=== Begin Enclosure ===
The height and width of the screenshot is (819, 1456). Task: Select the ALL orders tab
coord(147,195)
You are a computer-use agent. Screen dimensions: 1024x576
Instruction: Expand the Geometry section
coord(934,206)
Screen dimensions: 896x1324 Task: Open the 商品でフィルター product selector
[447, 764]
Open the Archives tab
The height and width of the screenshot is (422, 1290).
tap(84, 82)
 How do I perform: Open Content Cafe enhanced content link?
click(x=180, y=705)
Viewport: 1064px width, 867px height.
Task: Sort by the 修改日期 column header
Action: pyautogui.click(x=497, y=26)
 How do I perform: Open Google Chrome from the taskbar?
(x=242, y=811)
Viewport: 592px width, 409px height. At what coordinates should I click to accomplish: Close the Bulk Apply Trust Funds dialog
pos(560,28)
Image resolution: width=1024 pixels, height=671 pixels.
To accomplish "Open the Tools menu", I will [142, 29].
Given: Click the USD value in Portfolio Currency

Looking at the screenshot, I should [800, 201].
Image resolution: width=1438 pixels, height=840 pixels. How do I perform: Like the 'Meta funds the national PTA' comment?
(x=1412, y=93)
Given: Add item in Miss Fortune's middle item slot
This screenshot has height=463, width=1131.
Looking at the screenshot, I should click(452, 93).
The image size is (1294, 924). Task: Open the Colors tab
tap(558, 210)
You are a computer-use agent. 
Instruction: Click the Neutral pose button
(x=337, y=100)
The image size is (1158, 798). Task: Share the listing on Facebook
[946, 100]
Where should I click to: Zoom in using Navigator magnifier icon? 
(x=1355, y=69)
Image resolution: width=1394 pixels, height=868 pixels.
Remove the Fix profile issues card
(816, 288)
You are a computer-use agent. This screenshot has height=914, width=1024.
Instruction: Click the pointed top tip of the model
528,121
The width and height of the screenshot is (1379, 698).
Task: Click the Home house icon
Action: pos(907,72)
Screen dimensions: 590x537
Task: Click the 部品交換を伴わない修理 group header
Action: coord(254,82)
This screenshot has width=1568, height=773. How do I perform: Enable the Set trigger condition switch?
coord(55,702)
=== End Enclosure ===
ACTION ITEM = None of the records may be left out; each is to be restated exactly.

ANSWER TO THIS PROBLEM =
The height and width of the screenshot is (819, 1456). Task: Select the ALL orders tab
coord(147,195)
You are a computer-use agent. Screen dimensions: 1024x576
Instruction: Expand the Geometry section
coord(934,206)
Screen dimensions: 896x1324 Task: Open the 商品でフィルター product selector
[447, 764]
Open the Archives tab
The height and width of the screenshot is (422, 1290).
tap(84, 82)
 How do I perform: Open Content Cafe enhanced content link?
click(x=180, y=705)
Viewport: 1064px width, 867px height.
Task: Sort by the 修改日期 column header
Action: pyautogui.click(x=497, y=26)
 How do I perform: Open Google Chrome from the taskbar?
(x=242, y=811)
Viewport: 592px width, 409px height. At what coordinates should I click to accomplish: Close the Bulk Apply Trust Funds dialog
pos(560,28)
Image resolution: width=1024 pixels, height=671 pixels.
To accomplish "Open the Tools menu", I will [142, 29].
Given: Click the USD value in Portfolio Currency

Looking at the screenshot, I should [800, 201].
Image resolution: width=1438 pixels, height=840 pixels. How do I perform: Like the 'Meta funds the national PTA' comment?
(x=1412, y=93)
Given: Add item in Miss Fortune's middle item slot
This screenshot has height=463, width=1131.
Looking at the screenshot, I should click(452, 93).
The image size is (1294, 924). Task: Open the Colors tab
tap(558, 210)
You are a computer-use agent. 
Instruction: Click the Neutral pose button
(x=337, y=100)
The image size is (1158, 798). Task: Share the listing on Facebook
[946, 100]
Where should I click to: Zoom in using Navigator magnifier icon? 
(x=1355, y=69)
Image resolution: width=1394 pixels, height=868 pixels.
Remove the Fix profile issues card
(816, 288)
You are a computer-use agent. This screenshot has height=914, width=1024.
Instruction: Click the pointed top tip of the model
528,121
The width and height of the screenshot is (1379, 698).
Task: Click the Home house icon
Action: pos(907,72)
Screen dimensions: 590x537
Task: Click the 部品交換を伴わない修理 group header
Action: coord(254,82)
This screenshot has width=1568, height=773. How do I perform: Enable the Set trigger condition switch?
coord(55,702)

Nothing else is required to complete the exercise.